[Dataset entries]
-- -- --

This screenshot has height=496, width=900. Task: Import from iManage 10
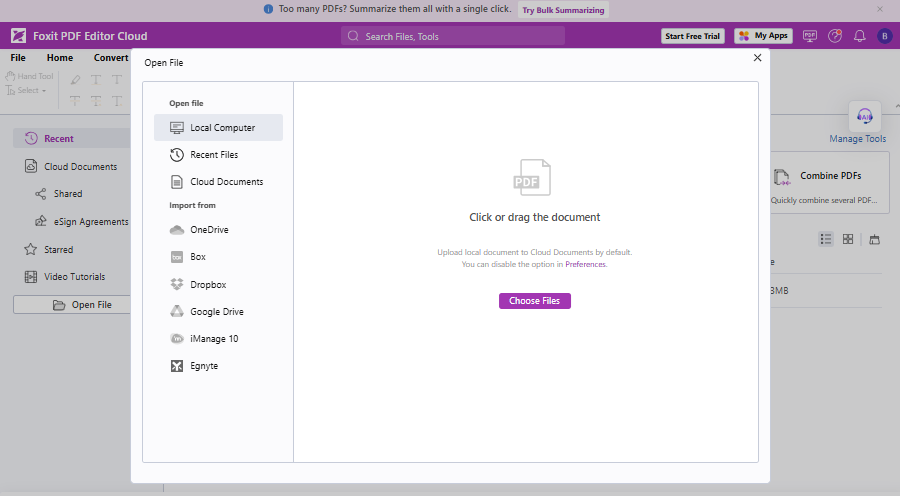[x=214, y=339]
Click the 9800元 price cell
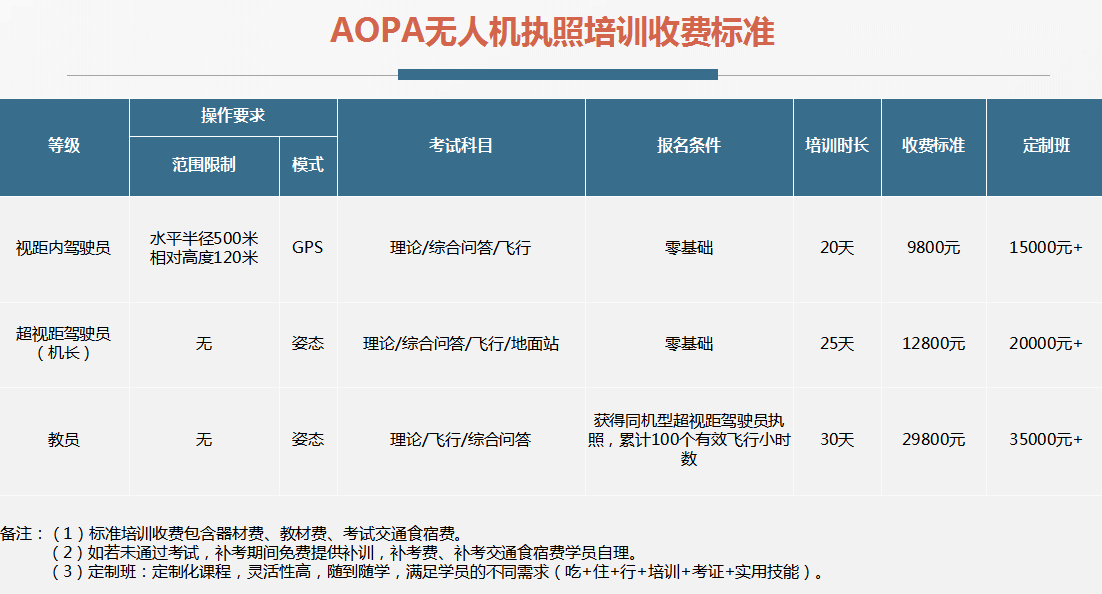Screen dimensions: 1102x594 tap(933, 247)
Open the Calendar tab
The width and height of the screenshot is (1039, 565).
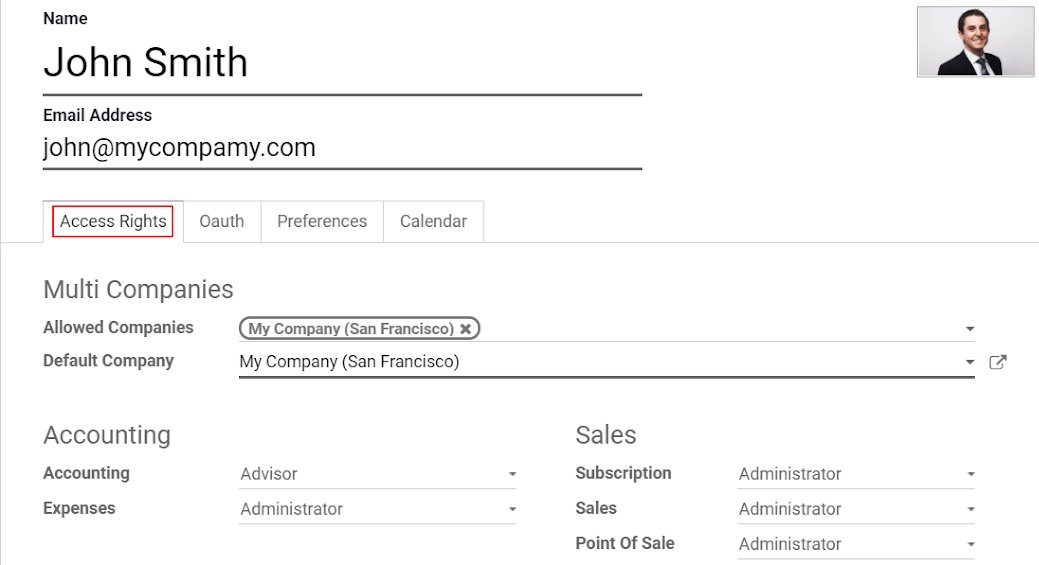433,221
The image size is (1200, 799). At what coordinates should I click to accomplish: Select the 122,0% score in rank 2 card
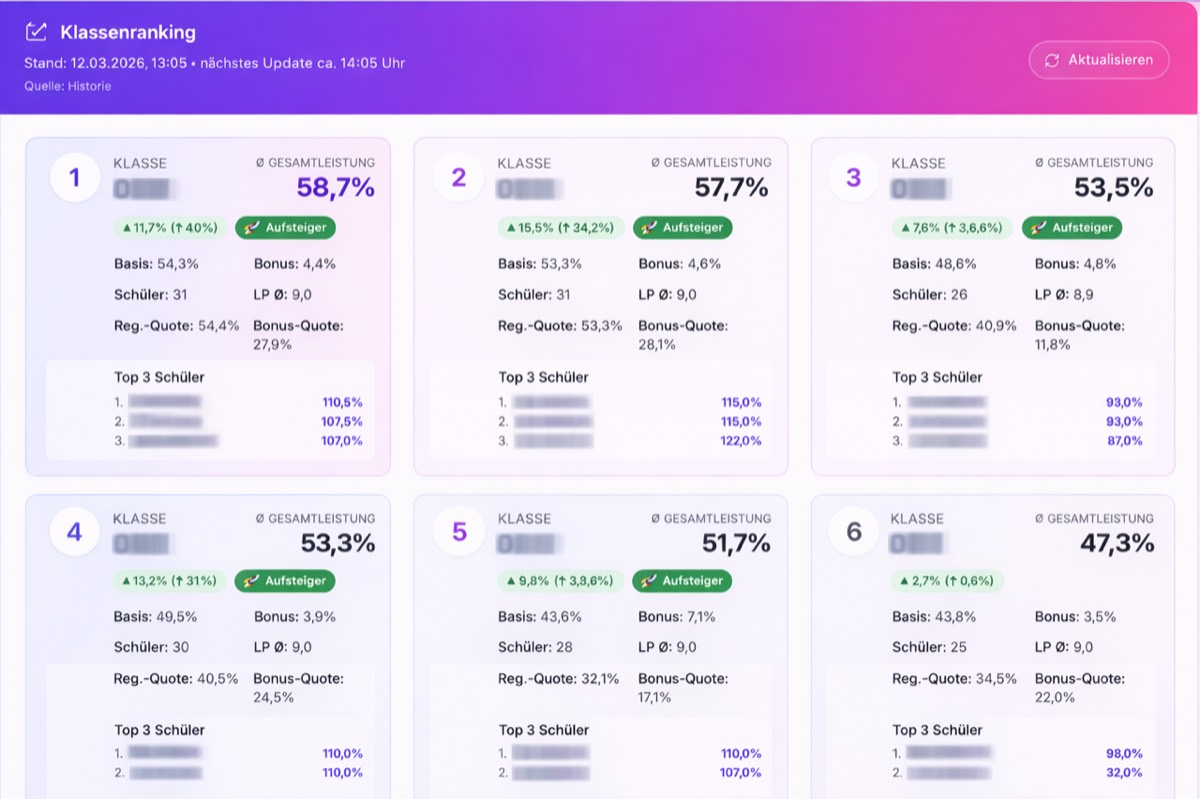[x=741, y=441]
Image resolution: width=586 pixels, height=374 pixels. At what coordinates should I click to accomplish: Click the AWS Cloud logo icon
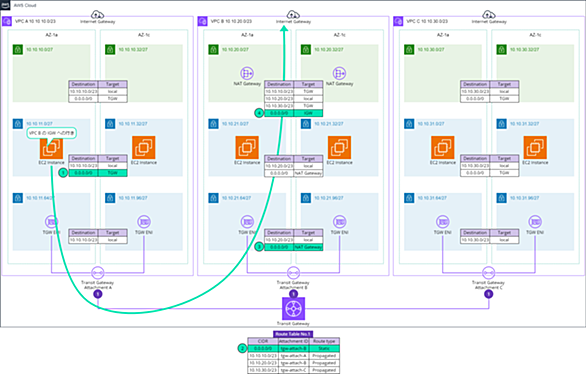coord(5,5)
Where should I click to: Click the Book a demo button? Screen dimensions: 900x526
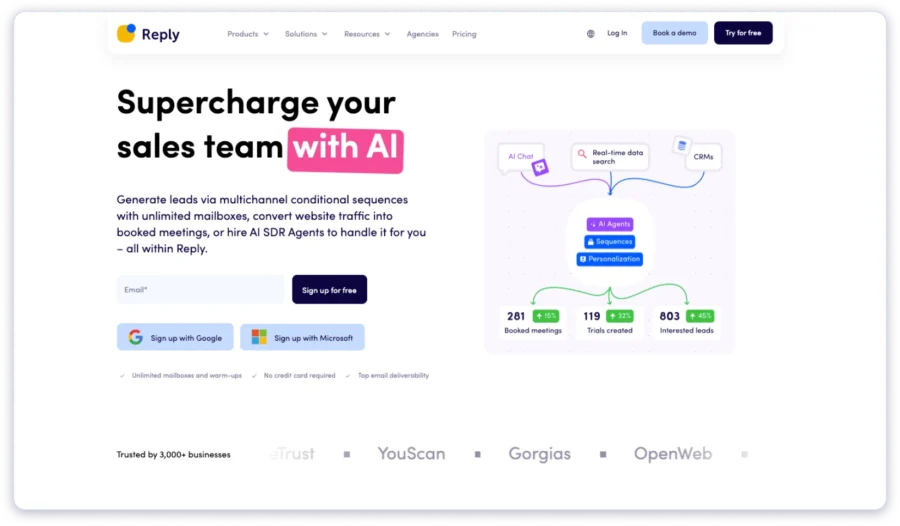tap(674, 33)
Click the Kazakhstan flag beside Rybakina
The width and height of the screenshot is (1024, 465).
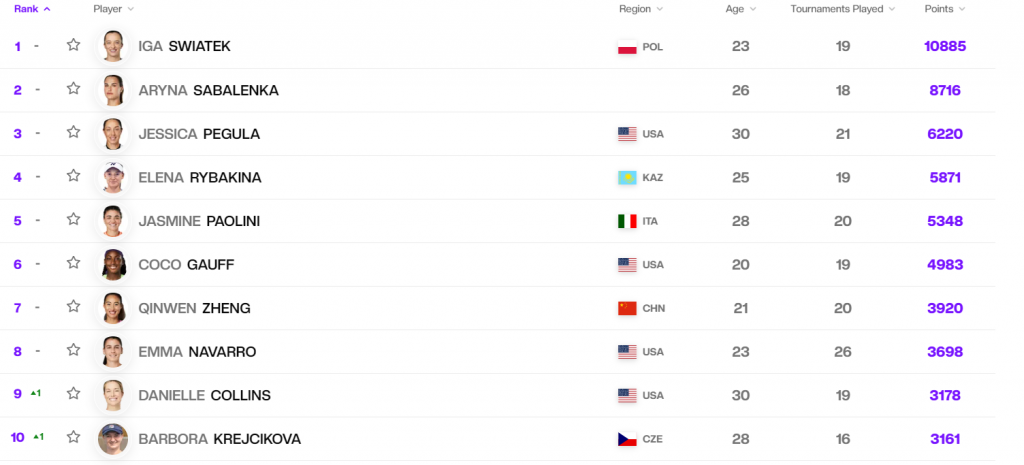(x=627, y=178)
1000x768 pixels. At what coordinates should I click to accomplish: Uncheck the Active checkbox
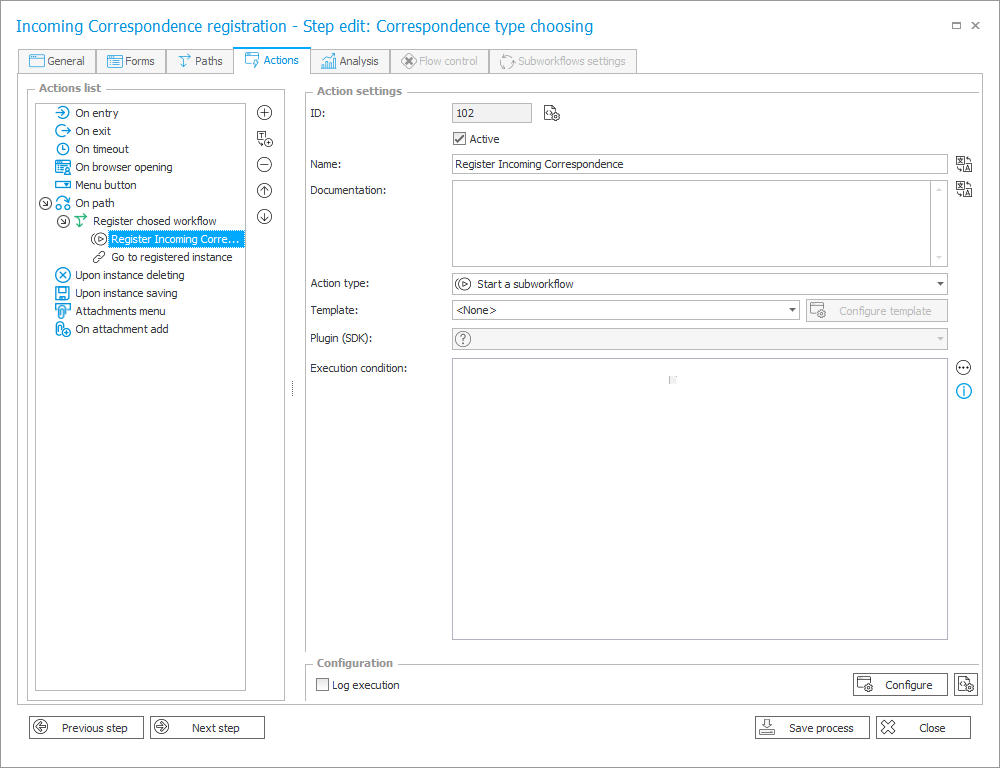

-- -- --

→ PROBLEM TO SOLVE
Copy out every entry above word for word; omit the images.

→ RESPONSE AREA
This screenshot has height=496, width=900. Task: Import from iManage 10
[x=214, y=339]
Click the 9800元 price cell
Screen dimensions: 1102x594 tap(933, 247)
Open the Calendar tab
The width and height of the screenshot is (1039, 565).
433,221
The image size is (1200, 799). At what coordinates should I click to accomplish: Select the 122,0% score in rank 2 card
[x=741, y=441]
Image resolution: width=586 pixels, height=374 pixels. At what coordinates should I click to accomplish: Click the AWS Cloud logo icon
coord(5,5)
Where should I click to: Click the Book a demo button? Screen dimensions: 900x526
tap(674, 33)
Click the Kazakhstan flag beside Rybakina
The width and height of the screenshot is (1024, 465).
(x=627, y=178)
1000x768 pixels. At what coordinates should I click to accomplish: Uncheck the Active checkbox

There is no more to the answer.